The protocol is the deliverable. ADR-105 specifies it; ruview-fed crate implementation (~500 LOC) is the next-quarter work.
## Composes with every prior thread
- **R3** — MERIDIAN env centroid subtraction is **mandatory** pre-aggregation step.
- **R7** — Stoer-Wagner mincut extended from multi-link CSI to multi-node update consistency.
- **R12 / R13** — two negative results informed the byzantine-robust + SNR-threshold-on-updates choices.
- **R14** — privacy framework's "data stays on-device" baseline is now operational.
- **ADR-024 (AETHER), ADR-027 (MERIDIAN), ADR-029 (multistatic), ADR-100 (cog packaging), ADR-103 (cog-person-count), ADR-104 (MCP+CLI)** — all referenced in the ADR's "bridge to existing ADRs" section.
## Honest scope landed
- Cross-installation federation explicitly **deferred** to a future ADR (legal + DP work needed)

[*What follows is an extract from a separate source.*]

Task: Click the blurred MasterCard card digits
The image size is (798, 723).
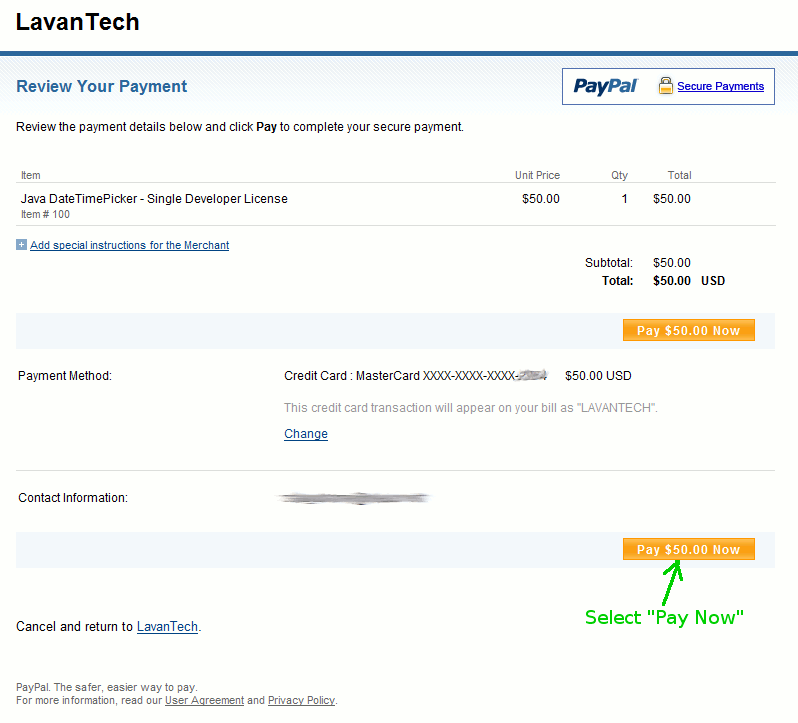Action: coord(531,376)
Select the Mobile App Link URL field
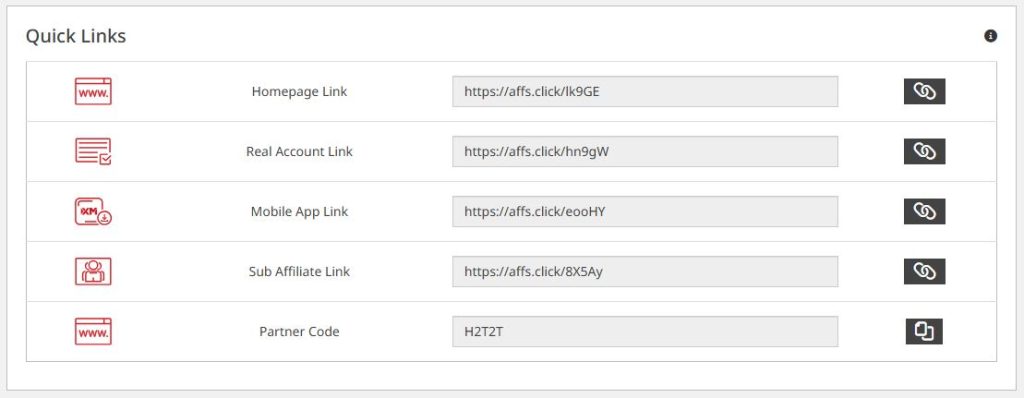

- Member inference defence → ADR-106 with formal DP-SGD
- The 500 LOC + 2-week-effort estimates assume AgentDB / microlora / mincut crates are stable
- Krum byzantine bound: f < (K-2)/2 — practical f ≤ 4 for typical RuView installs
## Coordination
`ticks/tick-13.md`. No PROGRESS.md edit. Branch `research/sota-r4-federated-adr105`.
## Remaining threads
R15 (RF biometric across rooms) — now largely subsumed by R3 + ADR-105 cross-installation deferral. Could write a short "scoping note" for R15 in next tick to close the loop, or pick up the deferred items: physics-informed env_sig prediction (next R3 follow-up), or ADR-106 (DP-SGD on local training).
~5.7h to cron stop. 13 threads landed (2 negative results, 1 ADR, 10 research notes with demos).